A Palestinian Hamas terrorist shakes hands with a child as they stand guard as people gather on the day of the handover of Israeli hostages, as part of a ceasefire and a hostages-prisoners swap deal between Hamas and Israel, in Rafah in the southern Gaza Strip, Feb. 22, 2025. Photo: REUTERS/Ramadan Abed
In the largest anti-Hamas demonstrations Gaza has seen in years, thousands of Palestinians have taken to the streets over the past week. Protesters in the north of the Strip — particularly in Gaza City — have chanted “Hamas out” and “Hamas are terrorists,” while holding banners that read, “Hamas does not represent us.”
Hamas has responded with predictable brutality.
According to reports from local activists, at least six protest organizers have been executed. Others were tortured and dumped in public areas as a warning.
The family of 22-year-old Oday Nasser Al Rabay says Hamas kidnapped him and later left his body on their doorstep, with witnesses reportedly describing how he was beaten with metal rods and dragged by a rope tied around his neck.

Oday Nasser Al Rabay
This is the cost of dissent in Gaza. And yet Dr. Ghassan Abu-Sittah — the British-Palestinian surgeon celebrated by Western media and recently elected Rector of the University of Glasgow — has made it clear he stands with the torturers, not the tortured.
In an Arabic-language interview with Russian state-controlled media RT, Abu-Sittah dismissed the protests as “a type of psychological warfare against the resistance in Gaza.” He claimed they were orchestrated by the Palestinian Authority and denounced them as “a betrayal and treachery.” According to Abu-Sittah, those risking their lives to speak out against Hamas have “stabbed the resistance in the back.”
Apparently, opposing a UK-designated terror group in Gaza is now “treachery” in the eyes of Glasgow’s rector.
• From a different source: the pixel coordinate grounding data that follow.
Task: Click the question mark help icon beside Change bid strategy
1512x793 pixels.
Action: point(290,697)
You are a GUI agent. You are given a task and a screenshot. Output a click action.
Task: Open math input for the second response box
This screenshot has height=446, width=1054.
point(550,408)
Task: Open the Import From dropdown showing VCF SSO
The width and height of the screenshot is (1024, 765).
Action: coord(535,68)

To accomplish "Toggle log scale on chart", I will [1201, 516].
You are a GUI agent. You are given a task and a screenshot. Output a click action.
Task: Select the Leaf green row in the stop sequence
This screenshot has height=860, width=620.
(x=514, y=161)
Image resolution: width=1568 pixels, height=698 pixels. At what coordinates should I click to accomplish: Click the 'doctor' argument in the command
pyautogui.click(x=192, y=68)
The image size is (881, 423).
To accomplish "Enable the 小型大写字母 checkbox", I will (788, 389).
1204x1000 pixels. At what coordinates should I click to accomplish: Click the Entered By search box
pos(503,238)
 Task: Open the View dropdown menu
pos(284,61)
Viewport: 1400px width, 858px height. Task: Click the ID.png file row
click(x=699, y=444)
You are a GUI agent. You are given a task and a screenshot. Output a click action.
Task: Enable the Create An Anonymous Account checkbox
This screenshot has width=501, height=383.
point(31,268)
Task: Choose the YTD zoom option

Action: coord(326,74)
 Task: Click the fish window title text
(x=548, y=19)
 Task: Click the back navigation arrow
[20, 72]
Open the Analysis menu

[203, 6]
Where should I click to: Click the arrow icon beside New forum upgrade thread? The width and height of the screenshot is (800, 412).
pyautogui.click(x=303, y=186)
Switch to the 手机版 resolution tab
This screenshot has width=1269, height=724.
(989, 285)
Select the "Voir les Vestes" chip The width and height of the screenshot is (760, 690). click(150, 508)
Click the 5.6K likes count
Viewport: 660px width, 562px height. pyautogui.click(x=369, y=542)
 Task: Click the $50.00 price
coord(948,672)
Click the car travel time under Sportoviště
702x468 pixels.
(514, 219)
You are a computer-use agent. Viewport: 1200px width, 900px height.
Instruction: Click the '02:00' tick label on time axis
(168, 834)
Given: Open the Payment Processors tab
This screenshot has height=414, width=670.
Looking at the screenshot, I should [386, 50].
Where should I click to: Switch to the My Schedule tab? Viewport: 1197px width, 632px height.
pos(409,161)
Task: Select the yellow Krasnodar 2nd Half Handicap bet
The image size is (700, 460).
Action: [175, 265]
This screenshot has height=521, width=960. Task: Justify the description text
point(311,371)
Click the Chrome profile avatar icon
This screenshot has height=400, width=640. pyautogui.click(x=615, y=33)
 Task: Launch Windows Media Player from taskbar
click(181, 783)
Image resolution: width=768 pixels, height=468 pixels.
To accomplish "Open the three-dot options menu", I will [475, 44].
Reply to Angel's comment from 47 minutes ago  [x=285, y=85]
He even mocked the scale of the protests, insisting they were smaller than the crowds who “used to come out every time there was a prisoner exchange” — a disturbing comment, since such exchanges involved Hamas trading brutalized Israeli hostages for convicted terrorists. One can reasonably infer Abu-Sittah was among the celebrants.
When pressed by the interviewer about possible alternatives to Hamas rule, Abu-Sittah snapped that the Palestinian Authority should focus its attention on the West Bank, pointedly rejecting the idea of any political solution in Gaza that doesn’t include Hamas. In other words, better to let Gazans suffer under Hamas tyranny than consider a future without it.
The mask is off.
Western media — especially in the UK — have given Abu-Sittah an uncritical platform for over a year and a half, treating him as a neutral humanitarian, a credible expert, and a moral authority.
Dr. Abu-Sittah has made his position clear: he sympathizes with Hamas.
The media can stop pretending now. Stop pretending that a medical degree and a British university title make someone a voice of reason. Abu-Sittah is not a hero. He is not a humanitarian. He is not even neutral.
He is spouting propagandist for Hamas. And that is the only thing the media should be saying about him.
The author is a contributor to HonestReporting, a Jerusalem-based media watchdog with a focus on antisemitism and anti-Israel bias — where a version of this article first appeared.